А потом подоспеет война, и срок на поселение, который ему еще причитался, заменят штрафным батальоном. В одной из атак под Ельней, когда батальон весь полег, так и не взяв поселок, раненый Сила сошел для немцев за убитого, а когда очухался, дополз до погребка в том самом поселке, и его выходила какая-то старушка. Поселок этот несколько раз переходил из рук в руки, половина домов и сараев в нем сгорела, жители почти все ушли, а старуха, на Силино счастье, осталась при нем. Сказала, заметно шамкая: «Вместе со мной помрешь, соколенок. А не помрем, так поживешь ешшо».

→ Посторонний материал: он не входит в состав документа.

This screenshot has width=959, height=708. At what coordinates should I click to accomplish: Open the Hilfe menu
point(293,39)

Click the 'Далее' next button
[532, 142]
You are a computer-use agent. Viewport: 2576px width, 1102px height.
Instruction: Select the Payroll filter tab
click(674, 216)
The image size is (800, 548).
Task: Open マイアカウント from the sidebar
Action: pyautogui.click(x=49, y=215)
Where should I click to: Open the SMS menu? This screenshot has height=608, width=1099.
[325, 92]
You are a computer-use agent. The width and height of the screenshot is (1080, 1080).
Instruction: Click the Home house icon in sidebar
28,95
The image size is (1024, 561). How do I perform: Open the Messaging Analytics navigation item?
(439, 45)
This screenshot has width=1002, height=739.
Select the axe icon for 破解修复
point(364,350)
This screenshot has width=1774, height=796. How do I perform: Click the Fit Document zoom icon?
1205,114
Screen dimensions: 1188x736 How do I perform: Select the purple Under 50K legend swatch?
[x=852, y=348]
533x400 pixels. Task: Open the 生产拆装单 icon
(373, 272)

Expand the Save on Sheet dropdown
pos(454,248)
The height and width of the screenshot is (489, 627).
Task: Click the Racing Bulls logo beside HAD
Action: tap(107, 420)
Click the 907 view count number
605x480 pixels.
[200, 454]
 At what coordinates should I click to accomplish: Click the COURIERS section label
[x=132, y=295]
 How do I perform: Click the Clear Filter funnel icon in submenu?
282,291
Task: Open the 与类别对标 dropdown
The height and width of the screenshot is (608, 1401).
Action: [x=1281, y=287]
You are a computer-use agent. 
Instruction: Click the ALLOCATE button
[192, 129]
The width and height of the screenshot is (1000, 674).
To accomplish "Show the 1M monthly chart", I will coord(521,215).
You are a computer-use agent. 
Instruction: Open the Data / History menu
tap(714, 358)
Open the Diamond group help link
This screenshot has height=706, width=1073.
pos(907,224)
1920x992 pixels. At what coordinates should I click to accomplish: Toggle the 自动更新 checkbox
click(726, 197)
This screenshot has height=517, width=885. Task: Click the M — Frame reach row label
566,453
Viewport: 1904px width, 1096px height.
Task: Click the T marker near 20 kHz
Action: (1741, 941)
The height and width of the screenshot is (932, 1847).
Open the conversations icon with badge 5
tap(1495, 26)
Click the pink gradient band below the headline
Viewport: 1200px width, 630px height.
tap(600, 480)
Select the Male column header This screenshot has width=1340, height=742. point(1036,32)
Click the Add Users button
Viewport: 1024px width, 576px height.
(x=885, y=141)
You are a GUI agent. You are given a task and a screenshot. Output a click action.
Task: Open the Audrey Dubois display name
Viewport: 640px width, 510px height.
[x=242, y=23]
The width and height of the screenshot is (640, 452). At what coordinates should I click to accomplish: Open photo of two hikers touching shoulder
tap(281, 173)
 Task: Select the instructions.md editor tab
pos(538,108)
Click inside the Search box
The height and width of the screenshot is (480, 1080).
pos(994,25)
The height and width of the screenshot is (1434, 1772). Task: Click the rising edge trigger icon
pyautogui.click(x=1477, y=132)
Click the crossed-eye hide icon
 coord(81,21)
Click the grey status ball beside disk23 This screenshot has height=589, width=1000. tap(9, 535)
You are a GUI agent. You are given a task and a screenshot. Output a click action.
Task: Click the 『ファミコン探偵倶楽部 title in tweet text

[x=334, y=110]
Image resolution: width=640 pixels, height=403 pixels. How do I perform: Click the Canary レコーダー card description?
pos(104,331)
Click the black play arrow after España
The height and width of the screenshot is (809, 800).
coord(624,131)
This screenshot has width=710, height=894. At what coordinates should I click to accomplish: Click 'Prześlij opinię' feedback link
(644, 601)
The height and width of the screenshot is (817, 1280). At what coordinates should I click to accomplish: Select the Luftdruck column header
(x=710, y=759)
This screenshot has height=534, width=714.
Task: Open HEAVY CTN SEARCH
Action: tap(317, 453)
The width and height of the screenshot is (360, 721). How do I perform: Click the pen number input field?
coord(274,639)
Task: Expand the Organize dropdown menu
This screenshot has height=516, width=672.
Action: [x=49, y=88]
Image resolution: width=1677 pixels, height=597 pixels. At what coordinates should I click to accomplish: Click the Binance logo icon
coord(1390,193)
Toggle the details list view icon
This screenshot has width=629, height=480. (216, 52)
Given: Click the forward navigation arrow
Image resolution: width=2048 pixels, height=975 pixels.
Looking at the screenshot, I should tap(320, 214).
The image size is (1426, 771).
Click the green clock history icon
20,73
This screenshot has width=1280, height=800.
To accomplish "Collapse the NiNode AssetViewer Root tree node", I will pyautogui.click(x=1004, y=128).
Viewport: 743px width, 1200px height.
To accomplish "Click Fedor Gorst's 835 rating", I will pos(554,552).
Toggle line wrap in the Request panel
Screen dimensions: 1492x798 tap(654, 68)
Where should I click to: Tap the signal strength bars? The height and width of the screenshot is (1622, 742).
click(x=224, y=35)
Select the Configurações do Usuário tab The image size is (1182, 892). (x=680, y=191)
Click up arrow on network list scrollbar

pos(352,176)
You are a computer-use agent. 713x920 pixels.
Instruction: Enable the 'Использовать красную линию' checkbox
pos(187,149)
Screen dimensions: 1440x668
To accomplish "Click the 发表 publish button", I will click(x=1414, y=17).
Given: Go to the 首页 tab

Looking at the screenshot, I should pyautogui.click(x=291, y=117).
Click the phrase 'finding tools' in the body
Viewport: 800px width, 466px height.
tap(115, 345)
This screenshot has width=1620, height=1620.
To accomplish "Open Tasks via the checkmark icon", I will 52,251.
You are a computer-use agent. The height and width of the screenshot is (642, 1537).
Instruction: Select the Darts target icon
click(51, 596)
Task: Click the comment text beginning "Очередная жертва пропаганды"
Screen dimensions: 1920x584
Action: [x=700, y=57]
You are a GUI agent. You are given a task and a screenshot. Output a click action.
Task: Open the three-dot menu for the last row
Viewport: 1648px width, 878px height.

Были ли у него сомнения, приходили ли темные, недобрые мысли? В его положении, сложившемся раз и на долгие годы, их можно было ожидать. Обидно ему было за прожитое. С великими трудами построил мельницу — забрали в колхоз. Спасибо, хоть мельником на ней оставили. Работал честно — а все равно посадили… Похоже, посещала его какая-то подлая мыслишка: дотошно выспрашивал у бабки о немцах, которые, задержавшись в поселке на неделю- две, беды чинили на год. Темнел лицом, слушая, и чему-то затаенному в себе качал головой и ругался вполслова, сглатывая из-за бабки окончания. А бабка, словно что чувствуя, в минуты приступов тупой, тянущей боли в Силиной голове твердила, как дитяти малому: не трусь, оклемаешься, выхожу я тебя до наших, потому как русак ты, русак… Это ее «русак ты, русак» держало его в трезвом уме. Как-то возразил ей, замирая от своих же слов:
— Штрафной я, бабочка, штрафной. Вот какое дело, будь оно неладно.
— Ничо, тако горе. Я вон у сваво деда, царствие ему небесное, светлое, была тожа проштрахвилася с донским казаком. Отпоясал, милок мой, вожжиной, да и простил. И тебе простится. Что ж ты, не наш?